Sunday, December 30, 2018

Update on identifying installed and uninstalled apps in iOS

In my last post  I asked the following regarding the values within applicationState.db:
Are the key_tab table values the same for all iOS devices? In another phone, would ID 1 still stand for compatabilityInfo and ID 13 stand for _UninstallDate data? If every phone has different key_tab relationships there would not be a way to scale this analysis using a universal SQL query for it.
 I'm am happy to say the community came to my rescue. Among the great multiple responses I got the ones from the awesome Sarah Edwards stand out.


As seen in the screenshot above the ID to key relationship within the key_tab table can, and many times is, different on each iOS device. Also, as seen on the screenshot, her suggestion of identifying the ID by key name instead was totally on point. With that in mind I remade the query as seen here:
https://github.com/abrignoni/DFIR-SQL-Query-Repo/tree/master/iOS/INSTALLED-APPS

The fact that the uninstalledapp key is so random that it did not appear in many of the data sets from folks that reached out to me tells me that the query for unistalled apps is not useful at all, hence I nixed it.

As of tonight this is where I stand:

1) The applicationState.db is a good way of getting a current list of installed apps with their corresponding app directory locations and names. It is super useful for the purposes of validating a list of installed apps that a mobile forensic tool tells you. Any app in the applicationState.db list that is not in the installed app list from the tool requires a look at that app directory. Since it is a simple SQL query it is fast and simple to implement.

Sarah did not limit herself to that. She pointed me to another location rich in app installation data.

2) The MobileInstallation logs are fantastic! They have all that and more. Still, to pry a list of current installed apps and directory names out of these logs requires some work. There is no script that automates it. Time permitting I will try and take a crack at it. If the reader hasn't looked at those logs before then they (you!) definitely should.

Christopher Vance chimed in with another set of forensically relevant items.

Great info for future use.

3) Last but not least, Sarah provided a way to track uninstalled apps.
Good stuff all around.

Conclusions

My original requirement was to produce a list of installed apps and their corresponding app directory names and locations in order to identify any apps that would require parsing when a commercial tool misses them. As of today the applicationState.db method from my previous post seems to fulfill that requirement.

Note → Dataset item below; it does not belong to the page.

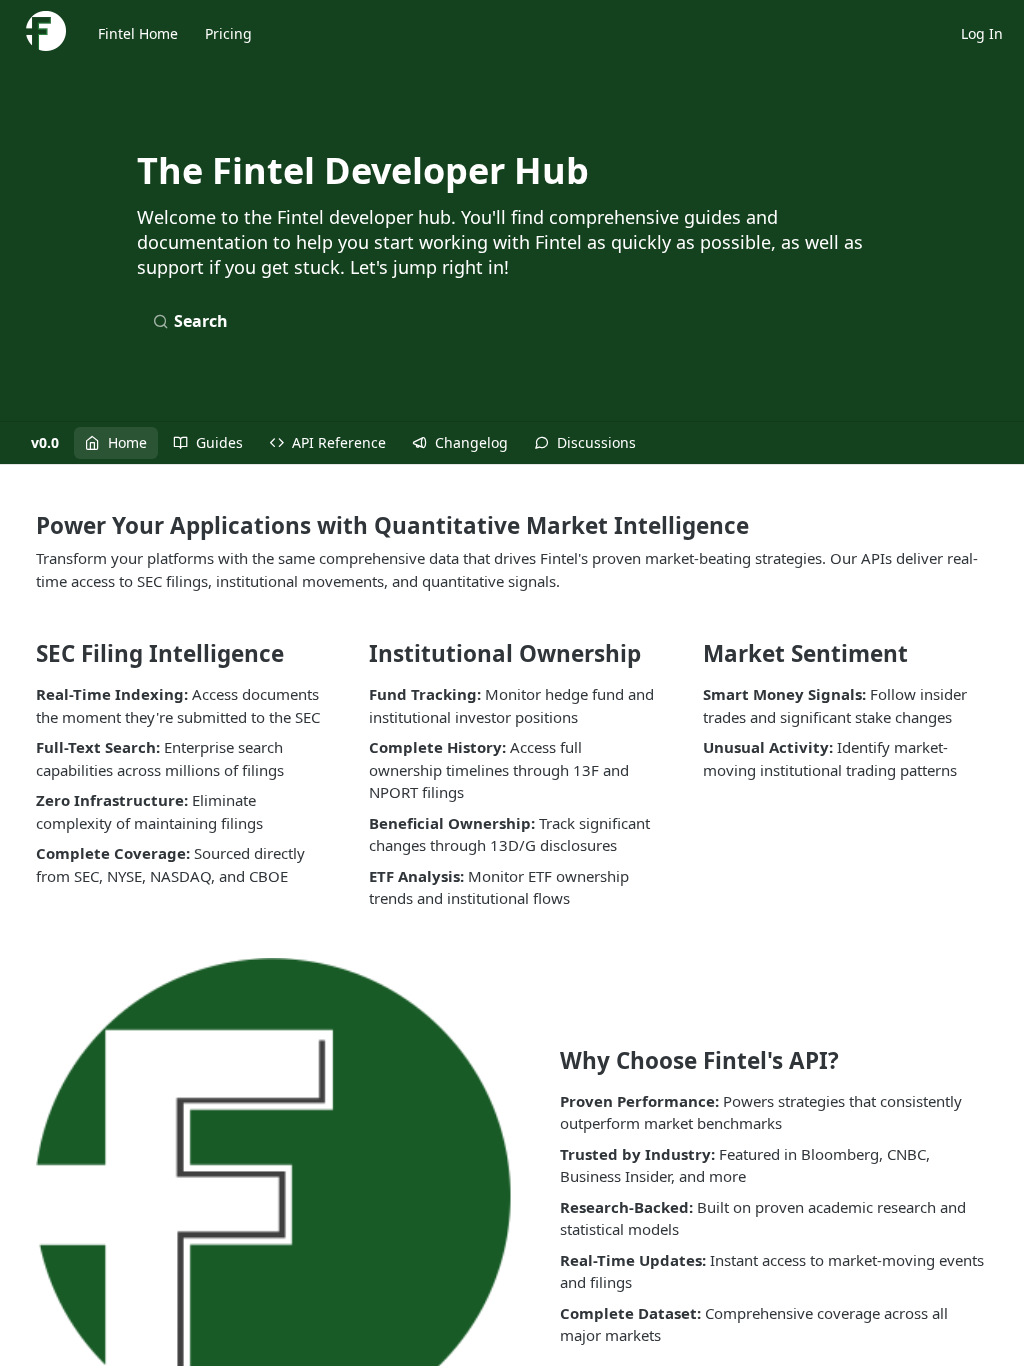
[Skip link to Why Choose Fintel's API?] (546, 1060)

If a historical look at installed apps is required the MobileInstallation logs provide a full picture. Sadly until a script is made to parse it getting that information out will require some grepping/lots-of-eyeballing-the-logs to get what is needed.

For network usage Netusage and datausage analysis fills that gap. 

UninstalledApplications.plist rounds out the picture as the name of the plist clearly indicates.

I can't thank enough all the folks who took time out of their weekends to respond and share their knowledge. Super grateful for all of you. I'm sure glad to be part of the digital forensic community.